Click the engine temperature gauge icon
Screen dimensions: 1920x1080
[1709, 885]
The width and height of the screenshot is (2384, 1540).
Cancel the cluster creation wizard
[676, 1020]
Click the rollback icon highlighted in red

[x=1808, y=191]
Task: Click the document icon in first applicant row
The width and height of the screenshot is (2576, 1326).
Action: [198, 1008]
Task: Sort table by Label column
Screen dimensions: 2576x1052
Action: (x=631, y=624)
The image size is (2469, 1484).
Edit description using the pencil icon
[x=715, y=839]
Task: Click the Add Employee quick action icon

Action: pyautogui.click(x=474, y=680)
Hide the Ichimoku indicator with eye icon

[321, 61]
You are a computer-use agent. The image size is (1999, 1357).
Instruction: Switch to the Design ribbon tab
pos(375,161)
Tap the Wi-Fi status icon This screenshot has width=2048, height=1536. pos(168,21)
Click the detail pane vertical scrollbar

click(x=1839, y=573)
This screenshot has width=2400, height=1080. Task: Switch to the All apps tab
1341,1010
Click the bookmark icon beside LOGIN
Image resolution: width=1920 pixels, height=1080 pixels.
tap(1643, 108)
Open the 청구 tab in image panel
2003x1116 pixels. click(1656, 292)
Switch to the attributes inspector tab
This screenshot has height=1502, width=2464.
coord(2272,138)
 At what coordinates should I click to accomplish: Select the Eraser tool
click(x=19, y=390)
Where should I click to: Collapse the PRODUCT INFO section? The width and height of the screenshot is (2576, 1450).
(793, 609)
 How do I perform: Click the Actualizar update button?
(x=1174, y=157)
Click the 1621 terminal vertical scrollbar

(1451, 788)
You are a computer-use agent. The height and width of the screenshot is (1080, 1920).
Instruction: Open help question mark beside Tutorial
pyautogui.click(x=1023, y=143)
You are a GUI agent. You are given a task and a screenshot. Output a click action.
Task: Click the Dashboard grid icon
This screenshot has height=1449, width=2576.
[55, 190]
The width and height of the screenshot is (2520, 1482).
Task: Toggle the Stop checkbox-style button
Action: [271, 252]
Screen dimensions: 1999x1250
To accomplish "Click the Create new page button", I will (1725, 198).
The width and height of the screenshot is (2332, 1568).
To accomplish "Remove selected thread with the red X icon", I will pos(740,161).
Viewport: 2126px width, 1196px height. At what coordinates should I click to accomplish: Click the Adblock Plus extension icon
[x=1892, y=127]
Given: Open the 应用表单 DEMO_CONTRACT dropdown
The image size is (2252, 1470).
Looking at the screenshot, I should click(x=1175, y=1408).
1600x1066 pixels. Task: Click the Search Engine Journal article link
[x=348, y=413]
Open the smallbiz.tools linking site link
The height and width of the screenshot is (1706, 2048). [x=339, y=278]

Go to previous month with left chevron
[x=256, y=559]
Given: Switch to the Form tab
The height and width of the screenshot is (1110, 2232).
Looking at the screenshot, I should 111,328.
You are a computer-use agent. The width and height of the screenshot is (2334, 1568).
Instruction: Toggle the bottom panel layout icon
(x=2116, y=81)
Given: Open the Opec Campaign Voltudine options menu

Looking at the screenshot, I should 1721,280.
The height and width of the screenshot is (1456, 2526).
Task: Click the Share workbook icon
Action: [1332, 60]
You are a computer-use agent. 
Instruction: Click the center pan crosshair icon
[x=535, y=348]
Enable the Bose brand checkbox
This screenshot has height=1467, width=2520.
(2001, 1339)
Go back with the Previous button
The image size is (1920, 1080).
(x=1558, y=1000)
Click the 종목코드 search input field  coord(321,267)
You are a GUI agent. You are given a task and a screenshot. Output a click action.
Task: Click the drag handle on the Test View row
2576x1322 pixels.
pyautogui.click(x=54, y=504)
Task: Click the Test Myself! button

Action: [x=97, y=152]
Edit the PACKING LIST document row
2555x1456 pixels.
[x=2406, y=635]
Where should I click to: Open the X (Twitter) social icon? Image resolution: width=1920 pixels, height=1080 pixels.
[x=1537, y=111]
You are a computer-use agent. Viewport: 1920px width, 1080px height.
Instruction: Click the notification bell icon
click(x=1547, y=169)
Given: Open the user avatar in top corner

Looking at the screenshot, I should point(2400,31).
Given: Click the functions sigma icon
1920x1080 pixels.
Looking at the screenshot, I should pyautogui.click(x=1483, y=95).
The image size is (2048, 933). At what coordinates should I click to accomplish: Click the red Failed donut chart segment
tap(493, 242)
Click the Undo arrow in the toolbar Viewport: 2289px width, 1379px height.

Task prompt —
What is needed is an exact repetition of all the entries above.

Answer box —
Click the engine temperature gauge icon
Screen dimensions: 1920x1080
[1709, 885]
The width and height of the screenshot is (2384, 1540).
Cancel the cluster creation wizard
[676, 1020]
Click the rollback icon highlighted in red

[x=1808, y=191]
Task: Click the document icon in first applicant row
The width and height of the screenshot is (2576, 1326).
Action: [198, 1008]
Task: Sort table by Label column
Screen dimensions: 2576x1052
Action: (x=631, y=624)
The image size is (2469, 1484).
Edit description using the pencil icon
[x=715, y=839]
Task: Click the Add Employee quick action icon

Action: pyautogui.click(x=474, y=680)
Hide the Ichimoku indicator with eye icon

[321, 61]
You are a computer-use agent. The image size is (1999, 1357).
Instruction: Switch to the Design ribbon tab
pos(375,161)
Tap the Wi-Fi status icon This screenshot has width=2048, height=1536. pos(168,21)
Click the detail pane vertical scrollbar

click(x=1839, y=573)
This screenshot has width=2400, height=1080. Task: Switch to the All apps tab
1341,1010
Click the bookmark icon beside LOGIN
Image resolution: width=1920 pixels, height=1080 pixels.
tap(1643, 108)
Open the 청구 tab in image panel
2003x1116 pixels. click(1656, 292)
Switch to the attributes inspector tab
This screenshot has height=1502, width=2464.
coord(2272,138)
 At what coordinates should I click to accomplish: Select the Eraser tool
click(x=19, y=390)
Where should I click to: Collapse the PRODUCT INFO section? The width and height of the screenshot is (2576, 1450).
(793, 609)
 How do I perform: Click the Actualizar update button?
(x=1174, y=157)
Click the 1621 terminal vertical scrollbar

(1451, 788)
You are a computer-use agent. The height and width of the screenshot is (1080, 1920).
Instruction: Open help question mark beside Tutorial
pyautogui.click(x=1023, y=143)
You are a GUI agent. You are given a task and a screenshot. Output a click action.
Task: Click the Dashboard grid icon
This screenshot has height=1449, width=2576.
[55, 190]
The width and height of the screenshot is (2520, 1482).
Task: Toggle the Stop checkbox-style button
Action: [271, 252]
Screen dimensions: 1999x1250
To accomplish "Click the Create new page button", I will (1725, 198).
The width and height of the screenshot is (2332, 1568).
To accomplish "Remove selected thread with the red X icon", I will pos(740,161).
Viewport: 2126px width, 1196px height. At what coordinates should I click to accomplish: Click the Adblock Plus extension icon
[x=1892, y=127]
Given: Open the 应用表单 DEMO_CONTRACT dropdown
The image size is (2252, 1470).
Looking at the screenshot, I should click(x=1175, y=1408).
1600x1066 pixels. Task: Click the Search Engine Journal article link
[x=348, y=413]
Open the smallbiz.tools linking site link
The height and width of the screenshot is (1706, 2048). [x=339, y=278]

Go to previous month with left chevron
[x=256, y=559]
Given: Switch to the Form tab
The height and width of the screenshot is (1110, 2232).
Looking at the screenshot, I should 111,328.
You are a computer-use agent. The width and height of the screenshot is (2334, 1568).
Instruction: Toggle the bottom panel layout icon
(x=2116, y=81)
Given: Open the Opec Campaign Voltudine options menu

Looking at the screenshot, I should 1721,280.
The height and width of the screenshot is (1456, 2526).
Task: Click the Share workbook icon
Action: [1332, 60]
You are a computer-use agent. 
Instruction: Click the center pan crosshair icon
[x=535, y=348]
Enable the Bose brand checkbox
This screenshot has height=1467, width=2520.
(2001, 1339)
Go back with the Previous button
The image size is (1920, 1080).
(x=1558, y=1000)
Click the 종목코드 search input field  coord(321,267)
You are a GUI agent. You are given a task and a screenshot. Output a click action.
Task: Click the drag handle on the Test View row
2576x1322 pixels.
pyautogui.click(x=54, y=504)
Task: Click the Test Myself! button

Action: [x=97, y=152]
Edit the PACKING LIST document row
2555x1456 pixels.
[x=2406, y=635]
Where should I click to: Open the X (Twitter) social icon? Image resolution: width=1920 pixels, height=1080 pixels.
[x=1537, y=111]
You are a computer-use agent. Viewport: 1920px width, 1080px height.
Instruction: Click the notification bell icon
click(x=1547, y=169)
Given: Open the user avatar in top corner

Looking at the screenshot, I should point(2400,31).
Given: Click the functions sigma icon
1920x1080 pixels.
Looking at the screenshot, I should pyautogui.click(x=1483, y=95).
The image size is (2048, 933). At what coordinates should I click to accomplish: Click the red Failed donut chart segment
tap(493, 242)
Click the Undo arrow in the toolbar Viewport: 2289px width, 1379px height.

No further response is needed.